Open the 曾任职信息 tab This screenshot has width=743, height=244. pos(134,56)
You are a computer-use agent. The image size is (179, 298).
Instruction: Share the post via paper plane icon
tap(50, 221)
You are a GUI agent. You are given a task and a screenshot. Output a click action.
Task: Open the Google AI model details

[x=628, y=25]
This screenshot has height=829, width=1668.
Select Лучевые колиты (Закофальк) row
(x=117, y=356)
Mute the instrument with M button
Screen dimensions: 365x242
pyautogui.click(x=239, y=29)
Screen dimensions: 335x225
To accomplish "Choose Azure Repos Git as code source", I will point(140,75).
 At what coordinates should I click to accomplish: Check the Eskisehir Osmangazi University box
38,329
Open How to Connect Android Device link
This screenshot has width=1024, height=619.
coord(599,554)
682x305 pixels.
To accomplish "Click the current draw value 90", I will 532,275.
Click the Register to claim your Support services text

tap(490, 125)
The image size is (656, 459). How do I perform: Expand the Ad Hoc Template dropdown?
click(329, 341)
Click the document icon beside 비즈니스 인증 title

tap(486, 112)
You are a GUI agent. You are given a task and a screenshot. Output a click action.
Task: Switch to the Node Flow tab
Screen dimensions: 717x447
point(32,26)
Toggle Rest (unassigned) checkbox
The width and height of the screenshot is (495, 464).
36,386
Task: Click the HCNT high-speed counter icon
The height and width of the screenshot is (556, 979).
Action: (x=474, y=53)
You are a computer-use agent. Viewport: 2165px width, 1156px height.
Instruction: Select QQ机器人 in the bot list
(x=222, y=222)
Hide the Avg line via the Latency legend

» Task requirements:
Please put every line of the records above into a numbered list, leaving out the blank lines.

» The response:
1. Open the 曾任职信息 tab This screenshot has width=743, height=244. pos(134,56)
2. You are a computer-use agent. The image size is (179, 298).
3. Instruction: Share the post via paper plane icon
4. tap(50, 221)
5. You are a GUI agent. You are given a task and a screenshot. Output a click action.
6. Task: Open the Google AI model details
7. [x=628, y=25]
8. This screenshot has height=829, width=1668.
9. Select Лучевые колиты (Закофальк) row
10. (x=117, y=356)
11. Mute the instrument with M button
12. Screen dimensions: 365x242
13. pyautogui.click(x=239, y=29)
14. Screen dimensions: 335x225
15. To accomplish "Choose Azure Repos Git as code source", I will point(140,75).
16.  At what coordinates should I click to accomplish: Check the Eskisehir Osmangazi University box
17. 38,329
18. Open How to Connect Android Device link
19. This screenshot has width=1024, height=619.
20. coord(599,554)
21. 682x305 pixels.
22. To accomplish "Click the current draw value 90", I will 532,275.
23. Click the Register to claim your Support services text
24. tap(490, 125)
25. The image size is (656, 459). How do I perform: Expand the Ad Hoc Template dropdown?
26. click(329, 341)
27. Click the document icon beside 비즈니스 인증 title
28. tap(486, 112)
29. You are a GUI agent. You are given a task and a screenshot. Output a click action.
30. Task: Switch to the Node Flow tab
31. Screen dimensions: 717x447
32. point(32,26)
33. Toggle Rest (unassigned) checkbox
34. The width and height of the screenshot is (495, 464).
35. 36,386
36. Task: Click the HCNT high-speed counter icon
37. The height and width of the screenshot is (556, 979).
38. Action: (x=474, y=53)
39. You are a computer-use agent. Viewport: 2165px width, 1156px height.
40. Instruction: Select QQ机器人 in the bot list
41. (x=222, y=222)
42. Hide the Avg line via the Latency legend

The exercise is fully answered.